Get A Grip

FAYETTEVILLE --Felix Jones and Darren McFadden weren't used to this.

After dominating in high school, the Arkansas true freshman duo stepped right in and started doing similar things to college defenses.

Jones broke out early in the season with a 137-yard game against Missouri State in the Razorbacks' opener. McFadden topped 100 yards for the first time in Arkansas' win over Louisiana-Monroe on Oct. 8 and went wild, running for more than 100 yards in four straight games.

But last week in Oxford, Miss., the pair were stifled, combining for just 72 yards on 26 carries and no touchdowns. Both also had critical fumbles that killed the Razorbacks' momentum before another freshman, quarterback Casey Dick, bailed them out with a pair of second-half touchdown throws to help lead Arkansas to a 28-17 come-from-behind win.

So when McFadden walked over to senior running back De'Arrius Howard during the Ole Miss game, Howard just laughed and had a message for the newcomer.

"I said, 'Y'all are getting your welcome into the SEC ..." Howard said. "... It's going to make them stronger in the long run.

"It brings you back down to reality. You have big games and now it's 'Whoa.'"

Ole Miss turned the Arkansas fumbles into 10 points, going from being tied 7-7 when McFadden fumbled in the second quarter to being up 17-10 after turning Jones' fumble into a field goal early in the third.

"I just had the ball hanging out," Jones said. "I shouldn't have had it out like that. I'm supposed to have it into my ribs but I had it out away and he came by and popped it out."

Both running backs have tried this week to correct the fumbling problem which cost them a week ago. McFadden's came on a Kelvin Robinson hit.

"The only thing I can do is just come back and work hard and know I've got to hold onto the ball and be looking for those hits," McFadden said.

Although he has not fumbled since joining the Razorbacks, a span of 411 carries, Howard still had some advice for the youngsters.

"I told (McFadden), don't let that fumble get him down because it can mess up your whole mind frame," he said. "You've got to have a short memory. I've never fumbled, but I have in high school. (I told him) just forget about it, go and make up for it on the next play, score a touchdown and everybody will forget about the fumble."

Only one other time this season had the two freshmen been held to less than 125 yards. Against Vanderbilt on Sept. 10, Jones and McFadden combined for just five yards but each had only one carry as Howard and Peyton Hillis got the majority of the carries.

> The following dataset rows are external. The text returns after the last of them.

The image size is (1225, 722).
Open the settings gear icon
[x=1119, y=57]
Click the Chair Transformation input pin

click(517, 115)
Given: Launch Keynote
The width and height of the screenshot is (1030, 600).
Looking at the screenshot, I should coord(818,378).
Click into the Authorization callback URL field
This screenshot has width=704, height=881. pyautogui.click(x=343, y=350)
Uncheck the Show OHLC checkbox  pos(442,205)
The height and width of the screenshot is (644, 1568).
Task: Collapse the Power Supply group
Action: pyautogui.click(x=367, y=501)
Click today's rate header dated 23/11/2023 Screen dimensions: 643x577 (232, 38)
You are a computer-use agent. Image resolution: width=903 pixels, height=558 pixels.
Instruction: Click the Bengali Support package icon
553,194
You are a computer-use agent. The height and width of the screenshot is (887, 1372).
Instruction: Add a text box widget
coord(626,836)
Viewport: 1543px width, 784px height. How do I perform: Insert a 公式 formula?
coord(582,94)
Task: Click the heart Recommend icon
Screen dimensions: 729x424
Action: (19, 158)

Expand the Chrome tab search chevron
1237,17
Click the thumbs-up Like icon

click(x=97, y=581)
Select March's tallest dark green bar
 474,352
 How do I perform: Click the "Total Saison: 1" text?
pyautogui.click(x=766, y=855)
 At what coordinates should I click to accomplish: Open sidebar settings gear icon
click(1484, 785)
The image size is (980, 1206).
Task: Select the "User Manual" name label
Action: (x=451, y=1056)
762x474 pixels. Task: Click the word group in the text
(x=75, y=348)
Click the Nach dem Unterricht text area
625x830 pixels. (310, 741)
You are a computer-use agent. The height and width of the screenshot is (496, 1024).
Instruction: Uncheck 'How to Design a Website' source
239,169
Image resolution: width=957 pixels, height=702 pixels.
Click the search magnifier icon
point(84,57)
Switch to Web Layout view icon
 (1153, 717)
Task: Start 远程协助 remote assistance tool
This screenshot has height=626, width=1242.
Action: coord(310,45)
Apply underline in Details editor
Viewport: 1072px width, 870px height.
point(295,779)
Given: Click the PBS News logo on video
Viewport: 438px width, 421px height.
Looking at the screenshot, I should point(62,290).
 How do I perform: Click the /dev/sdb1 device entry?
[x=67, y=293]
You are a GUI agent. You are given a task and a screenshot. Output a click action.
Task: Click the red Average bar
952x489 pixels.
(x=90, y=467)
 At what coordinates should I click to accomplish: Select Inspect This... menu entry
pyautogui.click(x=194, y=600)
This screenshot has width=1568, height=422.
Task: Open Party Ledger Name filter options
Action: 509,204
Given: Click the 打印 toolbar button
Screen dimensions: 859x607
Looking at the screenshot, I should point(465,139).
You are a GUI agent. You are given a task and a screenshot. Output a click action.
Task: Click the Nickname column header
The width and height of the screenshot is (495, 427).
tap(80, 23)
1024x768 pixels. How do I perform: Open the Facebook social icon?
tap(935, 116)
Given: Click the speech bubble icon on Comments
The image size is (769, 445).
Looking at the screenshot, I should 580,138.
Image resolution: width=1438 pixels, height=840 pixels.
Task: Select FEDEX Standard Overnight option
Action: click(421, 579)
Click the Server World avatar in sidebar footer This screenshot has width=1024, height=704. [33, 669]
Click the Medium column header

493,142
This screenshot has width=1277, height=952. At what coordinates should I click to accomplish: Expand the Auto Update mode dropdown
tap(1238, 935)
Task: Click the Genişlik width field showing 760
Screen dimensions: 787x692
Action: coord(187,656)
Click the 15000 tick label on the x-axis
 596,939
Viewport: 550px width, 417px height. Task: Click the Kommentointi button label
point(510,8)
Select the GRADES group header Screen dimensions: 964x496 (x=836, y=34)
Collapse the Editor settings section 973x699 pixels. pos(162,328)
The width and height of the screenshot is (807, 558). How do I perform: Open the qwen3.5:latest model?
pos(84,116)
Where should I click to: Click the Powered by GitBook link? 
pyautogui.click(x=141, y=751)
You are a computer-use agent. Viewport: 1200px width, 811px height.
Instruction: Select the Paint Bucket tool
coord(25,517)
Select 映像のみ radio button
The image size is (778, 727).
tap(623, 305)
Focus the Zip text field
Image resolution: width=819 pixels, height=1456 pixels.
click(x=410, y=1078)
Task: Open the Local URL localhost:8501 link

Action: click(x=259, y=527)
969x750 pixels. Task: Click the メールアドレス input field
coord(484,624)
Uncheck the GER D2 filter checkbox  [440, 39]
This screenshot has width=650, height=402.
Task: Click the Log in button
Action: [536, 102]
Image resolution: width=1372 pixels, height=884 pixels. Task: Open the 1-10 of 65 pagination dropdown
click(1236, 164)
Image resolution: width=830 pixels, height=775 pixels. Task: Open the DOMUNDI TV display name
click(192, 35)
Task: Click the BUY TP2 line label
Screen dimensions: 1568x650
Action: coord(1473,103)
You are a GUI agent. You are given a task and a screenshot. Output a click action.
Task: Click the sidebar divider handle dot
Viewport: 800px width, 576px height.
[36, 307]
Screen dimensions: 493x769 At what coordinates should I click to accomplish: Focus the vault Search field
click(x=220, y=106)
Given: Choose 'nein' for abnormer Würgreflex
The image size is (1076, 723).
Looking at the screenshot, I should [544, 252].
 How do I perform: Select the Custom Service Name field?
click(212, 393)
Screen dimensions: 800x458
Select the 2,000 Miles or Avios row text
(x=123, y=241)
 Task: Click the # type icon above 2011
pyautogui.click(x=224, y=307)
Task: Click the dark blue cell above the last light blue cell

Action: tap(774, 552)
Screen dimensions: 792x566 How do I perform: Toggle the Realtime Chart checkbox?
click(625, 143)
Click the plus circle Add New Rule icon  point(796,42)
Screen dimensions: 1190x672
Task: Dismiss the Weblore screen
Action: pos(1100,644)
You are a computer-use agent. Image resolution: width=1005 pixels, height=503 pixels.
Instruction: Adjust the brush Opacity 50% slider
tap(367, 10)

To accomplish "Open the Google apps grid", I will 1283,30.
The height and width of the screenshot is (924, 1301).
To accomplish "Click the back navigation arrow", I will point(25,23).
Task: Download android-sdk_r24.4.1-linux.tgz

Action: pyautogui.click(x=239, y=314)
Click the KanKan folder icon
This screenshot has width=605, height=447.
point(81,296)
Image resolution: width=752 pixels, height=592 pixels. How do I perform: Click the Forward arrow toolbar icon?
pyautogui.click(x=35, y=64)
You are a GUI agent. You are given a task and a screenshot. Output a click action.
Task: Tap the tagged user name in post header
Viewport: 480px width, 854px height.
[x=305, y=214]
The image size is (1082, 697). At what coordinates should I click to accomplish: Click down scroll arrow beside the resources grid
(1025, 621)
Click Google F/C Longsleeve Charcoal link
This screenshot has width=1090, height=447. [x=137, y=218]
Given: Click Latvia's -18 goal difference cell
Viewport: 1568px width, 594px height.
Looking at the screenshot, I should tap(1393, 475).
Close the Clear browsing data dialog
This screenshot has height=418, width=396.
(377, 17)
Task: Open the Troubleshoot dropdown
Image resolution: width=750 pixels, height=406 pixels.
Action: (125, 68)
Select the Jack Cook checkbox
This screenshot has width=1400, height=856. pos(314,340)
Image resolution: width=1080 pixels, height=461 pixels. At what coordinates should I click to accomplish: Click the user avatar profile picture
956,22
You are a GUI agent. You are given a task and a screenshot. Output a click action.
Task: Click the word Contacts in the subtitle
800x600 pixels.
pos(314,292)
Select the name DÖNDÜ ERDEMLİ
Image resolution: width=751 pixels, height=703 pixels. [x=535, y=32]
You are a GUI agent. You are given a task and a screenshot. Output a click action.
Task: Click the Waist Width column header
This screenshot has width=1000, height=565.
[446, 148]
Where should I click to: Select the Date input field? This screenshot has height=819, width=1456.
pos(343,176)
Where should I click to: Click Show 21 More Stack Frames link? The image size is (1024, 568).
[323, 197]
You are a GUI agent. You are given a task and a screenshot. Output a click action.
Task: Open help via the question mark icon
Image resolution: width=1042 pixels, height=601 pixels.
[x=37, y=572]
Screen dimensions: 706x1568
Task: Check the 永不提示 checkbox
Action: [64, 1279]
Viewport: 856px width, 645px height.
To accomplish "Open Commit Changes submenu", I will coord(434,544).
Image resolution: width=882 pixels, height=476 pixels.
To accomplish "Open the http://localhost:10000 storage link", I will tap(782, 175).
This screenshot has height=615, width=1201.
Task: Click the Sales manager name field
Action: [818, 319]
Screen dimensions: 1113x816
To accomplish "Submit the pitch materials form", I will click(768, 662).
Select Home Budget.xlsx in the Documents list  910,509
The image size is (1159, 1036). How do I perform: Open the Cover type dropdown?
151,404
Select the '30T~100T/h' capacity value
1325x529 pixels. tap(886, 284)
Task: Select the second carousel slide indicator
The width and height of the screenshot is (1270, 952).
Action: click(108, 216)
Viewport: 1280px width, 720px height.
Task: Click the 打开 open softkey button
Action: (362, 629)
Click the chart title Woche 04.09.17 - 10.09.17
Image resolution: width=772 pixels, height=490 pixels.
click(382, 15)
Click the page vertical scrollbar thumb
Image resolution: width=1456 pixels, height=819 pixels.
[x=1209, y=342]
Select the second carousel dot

Now, the two must bounce back from what Houston Nutt called "their worst first half of football in their college career" when the Razorbacks host Mississippi State on Saturday at Little Rock's War Memorial Stadium.

"We just had a bad game that game," Jones said. "We'll come back (Saturday) and we'll make up for it.

"We just have our bad days."

Running backs coach Danny Nutt is confident the pair will come out strong against the Bulldogs.

"They came back and went to work," Nutt said. "They've got that in them; they've got that little fight in them. They're not going to hang their head. They did stop us Saturday but they came right back and went to work."

McFadden said he hoped the emergence of the Razorbacks' passing game would force defenses to stop crowding the box to slow the run.

"It takes a whole lot of pressure off the running backs," McFadden said of passing success. "Because if we get a little passing game going, it makes them spread their defense out a little bit; they can't just stack eight or nine people in the box every time."